Escribo desde un Ciber, es una opción cómoda cuando en casa no hay internet, o, como es mi caso, la red está sumergida en una capa de telas y polvo. ¡Vaya caos! Me encuentro en medio de una reforma que me he buscado yo solita, llevo dos días y, de momento, me gusta, hay algo excitante en ver tu hogar desmantelado, es el preludio de un cambio, es el fin de una etapa y el puntero a una nueva.

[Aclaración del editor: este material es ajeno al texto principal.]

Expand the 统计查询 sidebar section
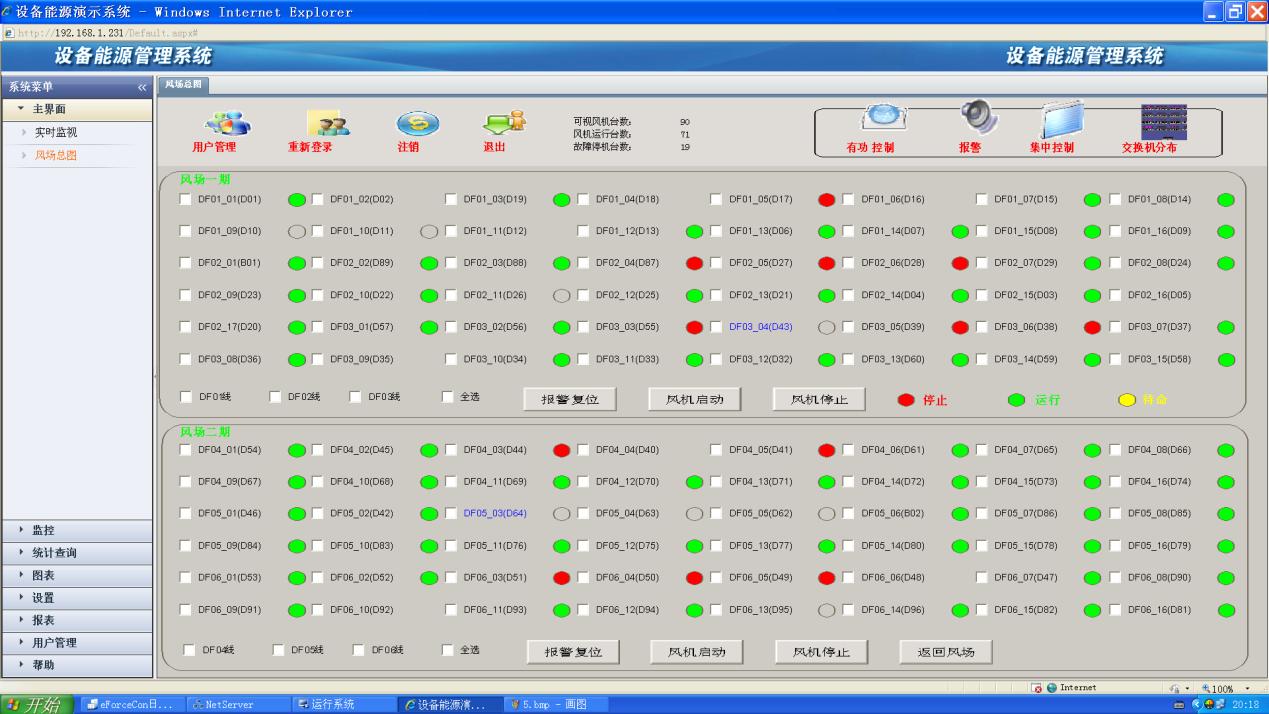1269x714 pixels. [54, 553]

Ya no trabajo, -¡por fin llegó la resolución de esa liquidación perenne!- por lo que ahora ya me puedo dedicar a todo lo que siempre he aplazado.
Mis planes para 2008 son muy variados, variopintos -¿eclécticos?- unos son confesables otros me los guardo para mí, dejemos que la lechera particular, con la que muchas veces me identifico, tenga algo que celebrar -o lamentar- en privado.

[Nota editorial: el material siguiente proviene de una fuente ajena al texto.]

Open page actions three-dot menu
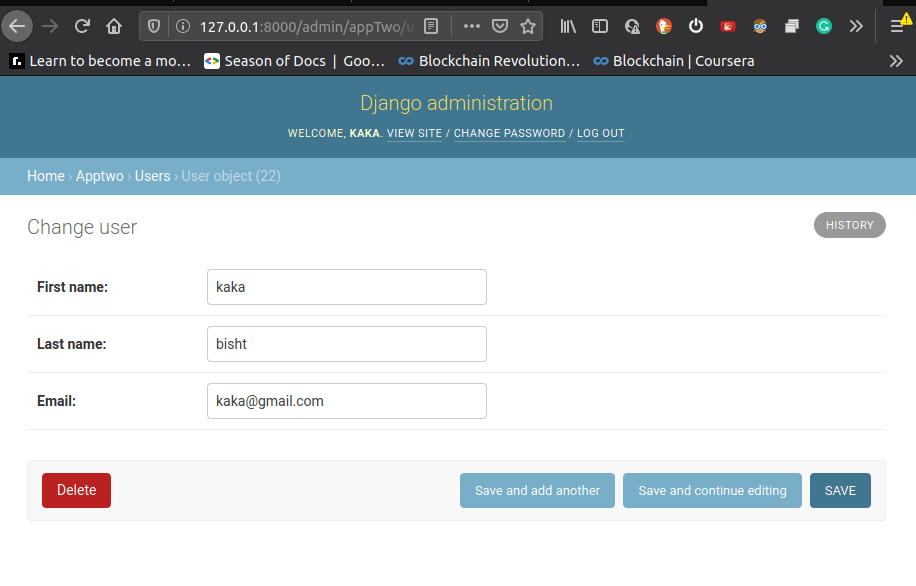 click(472, 26)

Pero bueno, sintetizando un poquito, manifiesto que quiero viajar, aprender, establecer nuevas relaciones, resucitar otras tantas, conocer, o mejor dicho, reconocer a mi familia, buscar formas alternativas de ganarme la vida, y sobre todo aspiro a sentirme bien, ser feliz y disfrutar de lo que tengo. ¿se puede pedir más?
1 comentario:
No, no se puede pedir más. A ver si puedes hacer realidad todos tus objetivos tan importantes y decisivos.